__Texto fornecido__.
====

Equipe médica ucraniana tenta superar trauma em retiro nas montanhas
08:56 | Dez. 30, 2025
Roma Zukh, membro da equipe médica do exército ucraniano, aprendeu uma lição amarga após quase quatro anos da invasão russa: não se apegue demais aos seus colegas, pois eles podem morrer a qualquer momento.
Este ex-caminhoneiro de 37 anos, de olhos azuis e barba ruiva, perdeu muitos amigos.
"Você se lembra de cada um deles... daqueles com quem foi ferido, daqueles que se alistaram na mesma época... e daqueles que você jamais esquecerá", disse ele à AFP.
Para evitar mais traumas, Roma agora tenta manter distância após ter se juntado recentemente a um novo batalhão. "Por exemplo, não me sento à mesma mesa para almoçar", conta.
O alto custo da guerra é uma dura realidade diária para as centenas de profissionais de saúde ucranianos, cuja saúde mental é profundamente afetada pelas cenas, sons e cheiros da linha de frente.
- Retiro nos Cárpatos -
A mais de 1.000 quilômetros do campo de batalha, durante uma pausa de 10 dias nas montanhas para ajudá-lo a se recuperar das experiências vividas, Roma colocou sua regra de ouro à prova.

====

__Material fornecido__.
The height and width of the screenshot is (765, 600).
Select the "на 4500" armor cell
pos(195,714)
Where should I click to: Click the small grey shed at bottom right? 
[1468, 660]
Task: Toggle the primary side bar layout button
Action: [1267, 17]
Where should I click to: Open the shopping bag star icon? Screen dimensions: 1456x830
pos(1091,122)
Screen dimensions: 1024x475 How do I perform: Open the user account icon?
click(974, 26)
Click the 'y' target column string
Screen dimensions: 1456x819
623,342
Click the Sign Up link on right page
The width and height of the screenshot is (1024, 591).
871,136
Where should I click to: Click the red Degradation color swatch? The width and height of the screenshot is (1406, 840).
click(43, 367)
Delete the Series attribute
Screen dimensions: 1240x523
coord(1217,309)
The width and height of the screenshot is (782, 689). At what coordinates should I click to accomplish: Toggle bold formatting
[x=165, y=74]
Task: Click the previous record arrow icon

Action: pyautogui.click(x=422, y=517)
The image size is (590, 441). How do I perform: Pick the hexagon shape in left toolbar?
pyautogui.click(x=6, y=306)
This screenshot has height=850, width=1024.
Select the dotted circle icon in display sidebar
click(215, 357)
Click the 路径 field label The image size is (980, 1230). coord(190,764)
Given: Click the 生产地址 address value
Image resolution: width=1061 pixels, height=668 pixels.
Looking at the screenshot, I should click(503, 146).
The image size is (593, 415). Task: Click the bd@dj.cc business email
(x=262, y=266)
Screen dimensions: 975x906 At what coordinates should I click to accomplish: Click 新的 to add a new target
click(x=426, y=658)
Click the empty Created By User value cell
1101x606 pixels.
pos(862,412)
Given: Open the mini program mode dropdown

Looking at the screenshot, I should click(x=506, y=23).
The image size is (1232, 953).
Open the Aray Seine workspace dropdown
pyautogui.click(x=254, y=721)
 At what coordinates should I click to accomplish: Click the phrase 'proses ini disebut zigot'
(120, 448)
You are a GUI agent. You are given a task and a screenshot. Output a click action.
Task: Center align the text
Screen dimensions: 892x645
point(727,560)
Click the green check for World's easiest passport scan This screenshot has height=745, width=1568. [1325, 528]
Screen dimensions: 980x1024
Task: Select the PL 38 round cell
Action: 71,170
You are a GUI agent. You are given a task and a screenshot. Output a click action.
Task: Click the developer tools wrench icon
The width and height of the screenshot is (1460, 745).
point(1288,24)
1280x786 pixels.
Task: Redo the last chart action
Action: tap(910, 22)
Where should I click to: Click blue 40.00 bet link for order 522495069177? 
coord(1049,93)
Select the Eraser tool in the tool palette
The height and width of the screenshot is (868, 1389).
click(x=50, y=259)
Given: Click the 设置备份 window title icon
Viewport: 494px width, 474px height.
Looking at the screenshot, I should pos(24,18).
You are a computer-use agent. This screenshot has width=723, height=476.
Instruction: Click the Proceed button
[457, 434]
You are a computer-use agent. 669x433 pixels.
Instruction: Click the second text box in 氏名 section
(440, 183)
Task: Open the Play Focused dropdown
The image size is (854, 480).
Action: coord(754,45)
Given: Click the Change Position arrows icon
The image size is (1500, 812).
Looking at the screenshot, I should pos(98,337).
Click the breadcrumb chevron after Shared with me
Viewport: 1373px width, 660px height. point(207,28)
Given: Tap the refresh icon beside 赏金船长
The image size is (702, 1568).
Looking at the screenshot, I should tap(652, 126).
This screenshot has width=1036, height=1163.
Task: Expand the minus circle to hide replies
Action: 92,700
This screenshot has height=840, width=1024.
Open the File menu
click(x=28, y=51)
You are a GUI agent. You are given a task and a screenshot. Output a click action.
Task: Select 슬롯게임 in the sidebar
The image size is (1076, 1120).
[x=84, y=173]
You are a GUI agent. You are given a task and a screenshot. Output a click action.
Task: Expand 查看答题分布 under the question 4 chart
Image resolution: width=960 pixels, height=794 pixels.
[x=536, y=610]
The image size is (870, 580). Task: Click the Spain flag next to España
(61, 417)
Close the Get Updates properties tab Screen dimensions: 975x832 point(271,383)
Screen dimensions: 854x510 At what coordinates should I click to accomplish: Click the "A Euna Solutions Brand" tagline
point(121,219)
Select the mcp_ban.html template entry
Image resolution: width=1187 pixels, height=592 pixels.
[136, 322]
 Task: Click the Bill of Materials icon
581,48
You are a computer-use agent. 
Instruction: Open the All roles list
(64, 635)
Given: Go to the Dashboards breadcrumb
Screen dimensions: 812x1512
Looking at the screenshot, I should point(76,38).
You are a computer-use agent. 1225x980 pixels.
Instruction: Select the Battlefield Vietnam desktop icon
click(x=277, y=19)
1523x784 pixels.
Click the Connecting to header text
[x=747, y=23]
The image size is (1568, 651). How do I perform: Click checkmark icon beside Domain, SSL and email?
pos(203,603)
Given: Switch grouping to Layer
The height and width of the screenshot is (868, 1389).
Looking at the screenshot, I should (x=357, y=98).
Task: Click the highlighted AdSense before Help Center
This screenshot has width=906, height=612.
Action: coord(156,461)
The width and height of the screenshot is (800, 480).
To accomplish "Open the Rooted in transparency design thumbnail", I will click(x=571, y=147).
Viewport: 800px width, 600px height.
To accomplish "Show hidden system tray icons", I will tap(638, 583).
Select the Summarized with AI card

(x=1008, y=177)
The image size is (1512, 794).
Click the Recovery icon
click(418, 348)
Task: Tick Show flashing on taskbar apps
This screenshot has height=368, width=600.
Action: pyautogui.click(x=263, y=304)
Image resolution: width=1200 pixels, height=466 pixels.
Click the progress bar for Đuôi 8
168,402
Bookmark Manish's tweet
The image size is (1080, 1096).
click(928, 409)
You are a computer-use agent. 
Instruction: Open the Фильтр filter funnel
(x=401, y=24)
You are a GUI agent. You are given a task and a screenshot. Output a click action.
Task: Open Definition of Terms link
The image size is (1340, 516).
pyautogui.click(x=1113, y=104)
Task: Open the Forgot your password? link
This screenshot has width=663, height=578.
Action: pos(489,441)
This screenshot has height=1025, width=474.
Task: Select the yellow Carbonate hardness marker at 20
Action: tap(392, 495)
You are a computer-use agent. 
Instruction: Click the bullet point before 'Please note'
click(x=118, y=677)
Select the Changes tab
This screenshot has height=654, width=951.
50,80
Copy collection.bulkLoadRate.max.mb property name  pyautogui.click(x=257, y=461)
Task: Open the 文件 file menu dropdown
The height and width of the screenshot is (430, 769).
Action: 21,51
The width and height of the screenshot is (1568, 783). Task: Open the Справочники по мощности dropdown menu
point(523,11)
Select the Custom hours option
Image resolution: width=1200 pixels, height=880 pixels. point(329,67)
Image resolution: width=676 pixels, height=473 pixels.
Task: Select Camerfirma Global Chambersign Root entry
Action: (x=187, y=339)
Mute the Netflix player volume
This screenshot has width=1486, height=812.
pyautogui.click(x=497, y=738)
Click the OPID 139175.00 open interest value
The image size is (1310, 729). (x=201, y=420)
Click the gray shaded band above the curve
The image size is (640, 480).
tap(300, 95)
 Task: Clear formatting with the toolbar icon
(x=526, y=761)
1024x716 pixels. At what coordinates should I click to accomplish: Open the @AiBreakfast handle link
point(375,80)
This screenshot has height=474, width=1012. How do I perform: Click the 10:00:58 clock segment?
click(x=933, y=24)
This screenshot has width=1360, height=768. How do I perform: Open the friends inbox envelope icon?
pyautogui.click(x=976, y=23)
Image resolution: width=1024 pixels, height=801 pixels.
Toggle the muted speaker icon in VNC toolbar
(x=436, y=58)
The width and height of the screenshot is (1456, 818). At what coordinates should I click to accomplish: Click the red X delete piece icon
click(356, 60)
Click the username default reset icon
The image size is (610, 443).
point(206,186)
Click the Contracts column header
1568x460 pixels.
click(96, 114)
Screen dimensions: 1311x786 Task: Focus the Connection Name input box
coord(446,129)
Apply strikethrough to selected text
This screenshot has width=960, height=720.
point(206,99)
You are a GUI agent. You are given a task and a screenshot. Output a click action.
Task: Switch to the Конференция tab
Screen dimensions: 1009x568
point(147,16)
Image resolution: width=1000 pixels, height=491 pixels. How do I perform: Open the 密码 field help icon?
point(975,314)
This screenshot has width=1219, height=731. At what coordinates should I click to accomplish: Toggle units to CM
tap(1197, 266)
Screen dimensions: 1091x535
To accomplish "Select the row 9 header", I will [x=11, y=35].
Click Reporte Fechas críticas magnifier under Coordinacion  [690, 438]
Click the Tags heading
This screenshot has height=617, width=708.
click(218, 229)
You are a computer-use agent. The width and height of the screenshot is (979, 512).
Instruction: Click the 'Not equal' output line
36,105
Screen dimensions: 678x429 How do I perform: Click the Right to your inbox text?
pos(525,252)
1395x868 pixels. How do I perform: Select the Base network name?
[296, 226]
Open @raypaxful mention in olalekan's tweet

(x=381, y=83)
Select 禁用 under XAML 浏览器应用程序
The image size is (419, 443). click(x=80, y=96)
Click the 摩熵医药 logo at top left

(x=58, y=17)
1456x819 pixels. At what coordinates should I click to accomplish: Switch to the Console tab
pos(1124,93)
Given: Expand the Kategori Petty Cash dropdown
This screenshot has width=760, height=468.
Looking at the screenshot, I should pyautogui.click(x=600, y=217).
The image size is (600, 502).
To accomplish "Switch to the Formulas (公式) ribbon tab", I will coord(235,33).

====

__Detalhes da tarefa__.
Reescreva o texto sobre a equipe médica ucraniana de "O alto custo" a "ouro à prova.", trocando "montanhas" por "serras".

__Resultado do exercício__.
O alto custo da guerra é uma dura realidade diária para as centenas de profissionais de saúde ucranianos, cuja saúde mental é profundamente afetada pelas cenas, sons e cheiros da linha de frente.
- Retiro nos Cárpatos -
A mais de 1.000 quilômetros do campo de batalha, durante uma pausa de 10 dias nas serras para ajudá-lo a se recuperar das experiências vividas, Roma colocou sua regra de ouro à prova.